__Actions to take__.
1. In the blog entries, what did the writer's co-worker ask to have knitted for him?
2. Continue the blog entries from the point where they stop.
++++ Passage given
Aside from library drama things seem to be going a little bit better for me. I'm knitting a little hardcore as of late. I've paused working on my socks to finish a commission piece for a co-worker of mine. He wanted a necktie and I told him I could knit him one. I'm halfway through knitting it. If I knit like a mad woman tonight and tomorrow I think I should have it finished before Monday. It's been nice to have a break from knitting socks. I just started to get a little lazy because I'm working on the cuff and it's going to be a lot of ribbing that I'm dreading for some reason. *shrugs* Other than that I broke down and bought some soft and snuggly Alpaca/Acrylic blend yarn. I can't wait to knit with it! After watching various knitting blogs and websites I'm trying to branch out there and try all different types of yarn. Because of one website I'm now very tempted to learn how to spin my own yarn. Hopefully it'll just be a test to get my feet wet and nothing more. heh heh Of course I say that but I'm sure I'll get hooked with spinning like everything else when it comes to anything involving knitting. :) I still need to post pics of what I've finished and working on. I've taken the pics just haven't made the time to post for some reason. *shrugs* I guess I'm still being lazy. heh heh

2/3/09

Blue Days

Well still battling with some mild depression. It still comes and goes. I just wish it would go so I can get my life back on track. I'm sick of crying all of the time and feeling lonely. I know that most of what I'm feeling is just internal drama that I've either already dealt with and just can't seem to let go or stuff I still have yet to voice. I was talking to an old friend who kind of stirred up some things that I thought I was over. Ended up crying because I missed what I used to do and the friendship we had. The whole conversation just brought up things I was trying to get over. I guess it's good because I'm trying to process it but bad because it just adds to my current sadness. I wish I could be happier about the current situation that I'm in but I just can't seem to get past it to be happy just to be happy. Bah. Aside from that I'm still debating some stuff as to whether or not to tell something or not. I guess I'm still frightened by the reaction to say what I've been holding onto. I already feel like they think less of me already I guess part of me doesn't want to add to it. *sighs* Maybe I'll go home and just write it down to get it out of my head. Maybe then after I've written it down I'll debate about sending it or not. *shurgs*

1/16/09

They're back!!
++++++++
++++ Available data
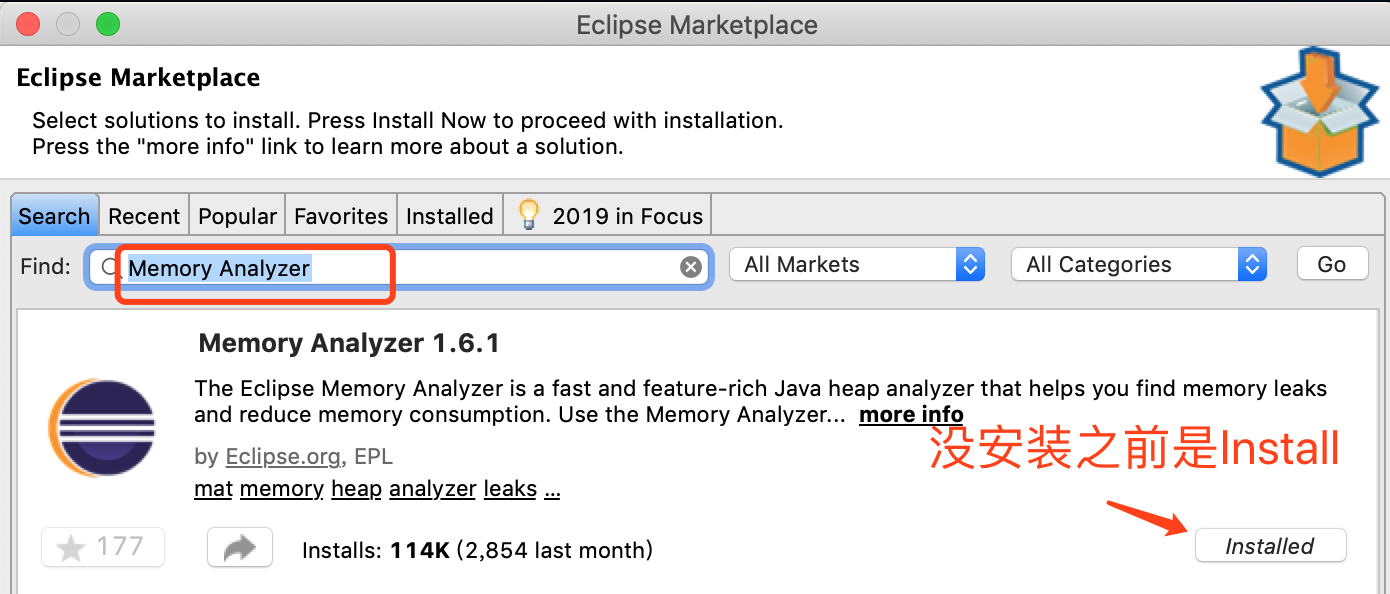This screenshot has height=594, width=1390.
Task: Click the "heap" tag link
Action: [x=357, y=489]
++++++++
__Solved problems__.
1. A necktie.

2.
Our squirrel free day was just that...a day. Now we're just hopping that the two squirrels we've got aren't male and female so we won't have to worry about babies in the next couple of months.

Last night I felt better once I had some quite time to myself. I'm currently getting caught up on True Blood. Awesome series btw! :)

Just would have been nice if I got to get to sleep on time well. I was just about to go to sleep like on three separate occasions and was kind of rudely woken up, so it took me a little while to convince myself to go back to sleep. It's still way to cold in that house to really do much of anything but sit there and try to keep warm. Took me forever to try and wake up this morning but even with my trouble waking up I still was able to get to work early. *shrugs*

Knitting has kind of stalled out for me at the moment. Though I'm still looking forward to continuing working on my new pair of socks. Which reminds me to that I need to see if I can download some software so I can upload my current pictures.

Just can't wait till the weekend gets here. I'm loving the extended weekends. X3

1/15/09

Squirrel free! (for the moment)

So finally after 2 weeks of having 2 squirrels loose in the library, we were able to chase them out!

Running around was the last thing I wanted to do this morning after the scare I had just an hour before. Driving on my way to work this other guy and I were almost hit by another car. The guy was totally running a red light just to cut in front of me and the guy next to me just to get into my lane. Needless to say I'm happy that my breaks were working. Screeching tires first thing in the morning sure has a way of waking you up.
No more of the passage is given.